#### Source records

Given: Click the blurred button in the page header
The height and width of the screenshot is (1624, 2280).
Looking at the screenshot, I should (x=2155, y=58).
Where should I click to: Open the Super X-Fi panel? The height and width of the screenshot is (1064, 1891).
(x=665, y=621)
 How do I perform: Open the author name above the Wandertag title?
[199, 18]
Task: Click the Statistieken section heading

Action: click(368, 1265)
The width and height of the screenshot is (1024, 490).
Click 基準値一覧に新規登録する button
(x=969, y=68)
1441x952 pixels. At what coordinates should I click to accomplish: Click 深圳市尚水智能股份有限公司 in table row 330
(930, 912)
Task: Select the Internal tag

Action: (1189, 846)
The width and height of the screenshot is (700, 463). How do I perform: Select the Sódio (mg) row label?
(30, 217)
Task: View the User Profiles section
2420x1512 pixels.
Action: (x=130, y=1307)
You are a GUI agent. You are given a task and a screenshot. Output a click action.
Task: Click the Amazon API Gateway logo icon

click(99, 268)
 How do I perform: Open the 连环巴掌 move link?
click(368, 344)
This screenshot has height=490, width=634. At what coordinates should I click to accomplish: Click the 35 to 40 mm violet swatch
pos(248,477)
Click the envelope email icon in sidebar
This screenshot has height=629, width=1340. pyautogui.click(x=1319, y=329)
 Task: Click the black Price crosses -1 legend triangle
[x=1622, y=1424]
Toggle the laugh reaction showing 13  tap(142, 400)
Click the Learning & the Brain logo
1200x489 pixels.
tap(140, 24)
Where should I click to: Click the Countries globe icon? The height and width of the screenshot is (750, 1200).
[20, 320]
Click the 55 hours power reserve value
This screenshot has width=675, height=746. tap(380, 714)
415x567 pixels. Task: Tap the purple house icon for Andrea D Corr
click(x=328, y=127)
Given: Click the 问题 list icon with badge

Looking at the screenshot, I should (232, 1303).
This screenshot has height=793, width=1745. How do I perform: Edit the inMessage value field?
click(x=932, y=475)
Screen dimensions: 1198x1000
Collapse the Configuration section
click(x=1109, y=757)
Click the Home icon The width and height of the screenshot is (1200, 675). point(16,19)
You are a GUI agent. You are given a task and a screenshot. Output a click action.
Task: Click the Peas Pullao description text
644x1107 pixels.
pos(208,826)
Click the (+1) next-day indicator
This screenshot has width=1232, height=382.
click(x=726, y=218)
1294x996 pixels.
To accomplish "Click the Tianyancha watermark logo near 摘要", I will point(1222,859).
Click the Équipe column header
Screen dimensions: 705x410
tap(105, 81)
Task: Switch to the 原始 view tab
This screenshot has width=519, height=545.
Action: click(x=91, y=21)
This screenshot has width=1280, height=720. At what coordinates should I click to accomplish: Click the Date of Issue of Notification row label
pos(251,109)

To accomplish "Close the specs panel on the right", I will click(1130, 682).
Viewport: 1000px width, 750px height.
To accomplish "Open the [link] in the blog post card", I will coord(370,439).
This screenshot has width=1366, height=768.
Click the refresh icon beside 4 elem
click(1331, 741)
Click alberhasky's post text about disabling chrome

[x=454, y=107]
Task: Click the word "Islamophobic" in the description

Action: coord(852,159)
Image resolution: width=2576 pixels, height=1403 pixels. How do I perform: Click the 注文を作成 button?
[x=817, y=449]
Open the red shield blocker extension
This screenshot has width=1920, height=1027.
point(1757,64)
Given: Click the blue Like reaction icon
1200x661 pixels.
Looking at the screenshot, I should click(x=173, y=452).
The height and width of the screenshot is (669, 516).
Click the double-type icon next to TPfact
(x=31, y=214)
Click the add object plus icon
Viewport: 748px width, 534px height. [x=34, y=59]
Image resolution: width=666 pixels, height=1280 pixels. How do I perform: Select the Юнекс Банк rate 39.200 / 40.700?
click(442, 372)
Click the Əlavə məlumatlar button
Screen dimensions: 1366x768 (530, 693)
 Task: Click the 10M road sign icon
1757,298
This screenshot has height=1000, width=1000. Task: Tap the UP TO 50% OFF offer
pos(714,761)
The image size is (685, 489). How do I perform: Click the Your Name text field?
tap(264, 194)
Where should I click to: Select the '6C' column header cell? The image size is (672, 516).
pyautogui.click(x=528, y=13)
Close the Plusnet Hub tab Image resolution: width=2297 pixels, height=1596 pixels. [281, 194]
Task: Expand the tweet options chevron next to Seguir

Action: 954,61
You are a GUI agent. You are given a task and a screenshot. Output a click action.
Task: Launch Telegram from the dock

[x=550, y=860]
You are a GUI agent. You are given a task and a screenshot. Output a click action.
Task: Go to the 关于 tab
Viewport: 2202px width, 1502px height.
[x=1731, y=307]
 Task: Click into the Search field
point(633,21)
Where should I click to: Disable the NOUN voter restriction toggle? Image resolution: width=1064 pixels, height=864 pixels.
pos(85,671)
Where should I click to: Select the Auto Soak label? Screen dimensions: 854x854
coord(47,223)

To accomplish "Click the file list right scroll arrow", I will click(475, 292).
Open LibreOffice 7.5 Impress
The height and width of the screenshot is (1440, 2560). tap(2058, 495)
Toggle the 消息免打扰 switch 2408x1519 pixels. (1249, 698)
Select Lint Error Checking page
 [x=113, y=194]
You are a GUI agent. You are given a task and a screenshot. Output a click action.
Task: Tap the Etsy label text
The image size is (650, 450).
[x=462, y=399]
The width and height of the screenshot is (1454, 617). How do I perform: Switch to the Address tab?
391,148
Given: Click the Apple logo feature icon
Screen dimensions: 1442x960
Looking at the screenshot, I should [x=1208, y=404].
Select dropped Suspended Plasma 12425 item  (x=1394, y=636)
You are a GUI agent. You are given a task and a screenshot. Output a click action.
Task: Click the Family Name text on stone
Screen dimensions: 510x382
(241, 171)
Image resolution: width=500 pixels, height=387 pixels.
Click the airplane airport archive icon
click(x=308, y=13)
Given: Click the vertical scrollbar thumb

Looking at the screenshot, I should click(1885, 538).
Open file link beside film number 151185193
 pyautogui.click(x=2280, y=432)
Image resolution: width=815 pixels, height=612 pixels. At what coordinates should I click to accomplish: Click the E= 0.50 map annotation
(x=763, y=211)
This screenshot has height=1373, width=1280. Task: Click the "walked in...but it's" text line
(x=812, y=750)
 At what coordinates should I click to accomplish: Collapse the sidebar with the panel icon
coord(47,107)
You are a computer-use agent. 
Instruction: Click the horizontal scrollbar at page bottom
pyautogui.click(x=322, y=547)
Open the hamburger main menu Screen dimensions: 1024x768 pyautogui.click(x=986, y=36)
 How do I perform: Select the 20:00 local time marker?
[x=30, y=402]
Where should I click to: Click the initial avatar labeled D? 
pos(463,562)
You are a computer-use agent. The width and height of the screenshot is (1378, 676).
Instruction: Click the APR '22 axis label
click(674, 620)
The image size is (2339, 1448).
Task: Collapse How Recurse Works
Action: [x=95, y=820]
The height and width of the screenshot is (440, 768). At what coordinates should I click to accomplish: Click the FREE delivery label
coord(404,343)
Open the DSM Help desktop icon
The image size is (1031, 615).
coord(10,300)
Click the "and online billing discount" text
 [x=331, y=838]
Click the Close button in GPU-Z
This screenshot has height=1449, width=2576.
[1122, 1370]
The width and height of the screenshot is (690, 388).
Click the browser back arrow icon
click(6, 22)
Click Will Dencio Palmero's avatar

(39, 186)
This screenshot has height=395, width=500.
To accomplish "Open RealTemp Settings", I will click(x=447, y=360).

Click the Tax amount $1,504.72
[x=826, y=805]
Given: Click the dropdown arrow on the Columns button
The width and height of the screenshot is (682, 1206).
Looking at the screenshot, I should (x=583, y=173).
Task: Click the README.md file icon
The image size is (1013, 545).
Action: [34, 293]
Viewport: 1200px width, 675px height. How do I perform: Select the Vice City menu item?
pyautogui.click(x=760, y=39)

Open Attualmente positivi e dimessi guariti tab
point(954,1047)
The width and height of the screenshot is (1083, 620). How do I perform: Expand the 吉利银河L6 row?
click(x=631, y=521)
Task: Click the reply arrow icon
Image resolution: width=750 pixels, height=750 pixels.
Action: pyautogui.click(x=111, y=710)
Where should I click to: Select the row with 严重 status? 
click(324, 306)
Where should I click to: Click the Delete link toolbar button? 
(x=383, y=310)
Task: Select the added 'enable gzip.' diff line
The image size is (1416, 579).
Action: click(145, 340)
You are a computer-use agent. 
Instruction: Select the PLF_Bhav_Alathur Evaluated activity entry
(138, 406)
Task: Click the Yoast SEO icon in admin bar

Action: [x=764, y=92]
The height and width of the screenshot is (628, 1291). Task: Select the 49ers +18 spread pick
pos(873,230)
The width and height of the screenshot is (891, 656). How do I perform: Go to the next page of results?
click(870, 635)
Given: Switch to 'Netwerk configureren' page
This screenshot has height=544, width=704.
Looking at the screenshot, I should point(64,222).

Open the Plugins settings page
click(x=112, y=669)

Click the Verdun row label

#### Required work
Return every line of the records above that contains the string "next", treating case as significant.

#### Solution to the problem
Click the (+1) next-day indicator
Click the double-type icon next to TPfact
Task: Expand the tweet options chevron next to Seguir
The width and height of the screenshot is (891, 656). How do I perform: Go to the next page of results?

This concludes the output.